Every afternoon, we are whisking flours, creaming butter and sugar, and waiting for the dough to rise. (Thank goodness we have neighbors and friends who like to eat our experiments.) She bangs her cups and spoons, pausing to reach toward the rolled-out dough spread with cinnamon sugar and pinch a bit between her fingers. We talk and laugh. I tell her how the dough feels in my hands, why it’s important to not add hot milk to yeast, and the difference between muscovado and turbinado sugar. She understands some of it, I think. She’s happy.
And I am happier still. Life is pretty chaotic around here at times. Danny’s cooking at a restaurant again and so gone 5 evenings a week, Little Bean is trying to reach into every cupboard and pull every book off the shelves, I’m writing two blogs, another book, and trying to keep up on the laundry. There are further complicating mysteries these days. I could easily walk around with frayed hair and a stiff neck.
However, when Little Bean and I stand at the kitchen counter, talking and bouncing our spoons against each other, I am at rest. In joy.
This is why you are seeing so many baked goods recipes on this site these days. It’s the holidays, the time of nutmeg and family gatherings. I’m not developing recipes to get accolades. I’m trying to find the best cinnamon roll recipe for this kitchen, this year, so that I can share them with my family on Christmas morning.
I want to keep baking with Little Bean, together, for many years to come.
Over the past few years, we’ve developed recipes for holiday baked goods we have really loved. Besides the recipes we are finishing up for this site, these are the ones we’ll be making in this kitchen during the next few weeks.
Banana Bread with Chocolate Chips and Crystallized Ginger
Banana-Coconut Cream Pie (gluten-free and dairy-free)
Butterscotch Créme Brulee
Holiday Fruit and Nut Balls
Lemon Pecan Biscotti
Roll-Out Sugar Cookies
Rosemary’s Christmas Cookies
Spicy Ginger Crisps
Spicy Molasses Cookies
We are also honored to announce that Oprah.com is featuring several food bloggers for the holiday season, and we are among them. Oprah.com has gluten-free holiday baked goods recipes! Click on over there to check this out.
We feel pretty lucky in this house. We don’t bake with gluten, but we can pretty much use everything else. However, we know that not everyone can eat eggs, or dairy, or tree nuts in baking. We want you to have the best experience you can during this holiday season.
I’ve been sent some good baking books intended for folks who have multiple food allergies, and now I’d like to share them with you.
I’m giving away copies of these books here. It’s the holidays. I’d like to share a copy of Gluten Free Every Day Cookbook, which is a cookbook with savory and sweets. It’s not necessarily dairy-free, but it seems a useful book for someone just starting out. We also have a copy of Bake Deliciously! Gluten and Dairy Free Cookbook. And we think you’d like Enjoy Life’s Cookies for Everyone!: 150 Delicious Gluten-Free Treats that are Safe for Most Anyone with Food Allergies, Intolerances, and Sensitivities this holiday season.

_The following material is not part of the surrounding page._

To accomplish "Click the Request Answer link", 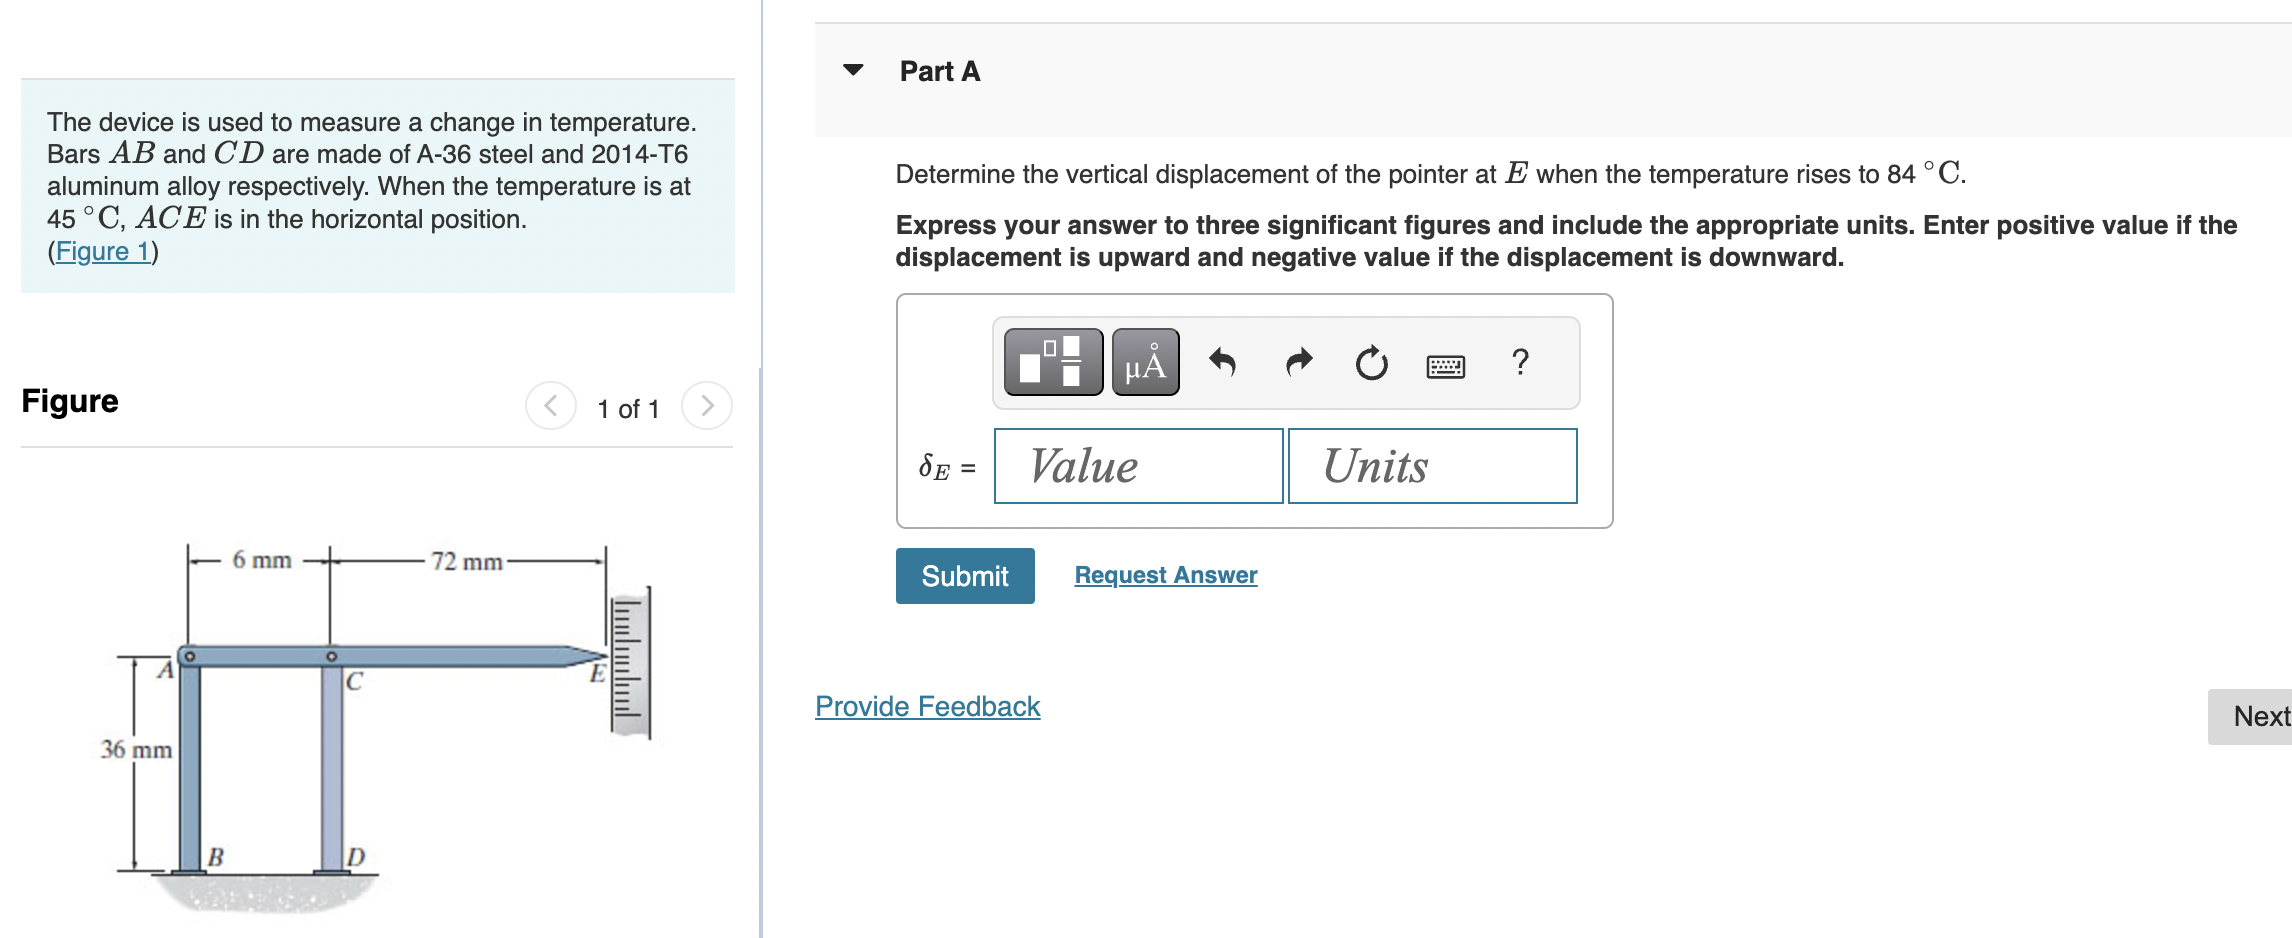I will pyautogui.click(x=1164, y=575).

We also have 4 copies of Allergen-Free Baker’s Handbook. This is a beautiful book, with lavish photography and accessible recipes. I like this book so much that I was thrilled to be asked for a blurb for the back. You’ll love it too. These are the most luscious gluten-free, dairy-free, egg-free, soy-free, peanut-and-tree-nut-and sesame-free treats you are likely to ever see.
Just leave a comment about why you love baking and why you want to be the best baker you can in your kitchen. We’ll choose the seven winners through Random.org at the end of this week.

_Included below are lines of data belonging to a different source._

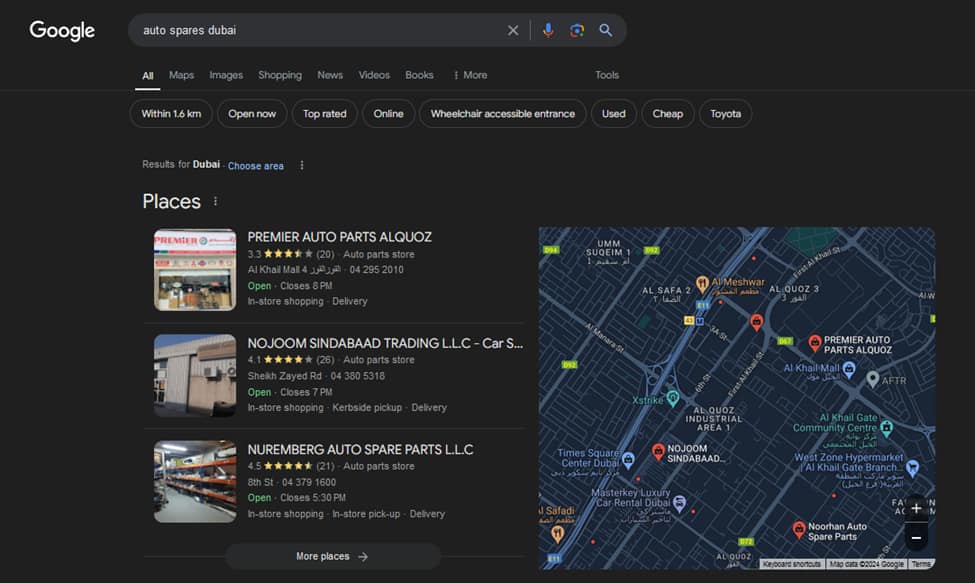This screenshot has height=583, width=975.
Task: Expand the More search categories dropdown
Action: (468, 74)
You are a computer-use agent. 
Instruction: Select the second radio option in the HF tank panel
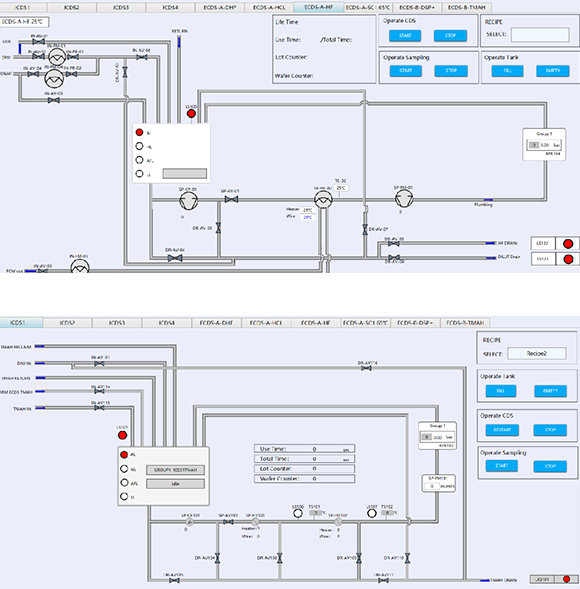tap(139, 146)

Gluten-Free Cinnamon Rolls, a work in progress
Normally, when we post a recipe here, we give you the final summation, the ta da! reveal. But this week, I’d like to share the process more than the final product.
Today, I’m giving you our slightly adapted version of the cinnamon rolls from The Allergen-Free Baker’s Handbook. Since we do okay with cow’s milk here, we used that plus butter. I also didn’t have any superfine brown rice flour, which Cybele calls for, so I substituted with an equal weight of sorghum flour.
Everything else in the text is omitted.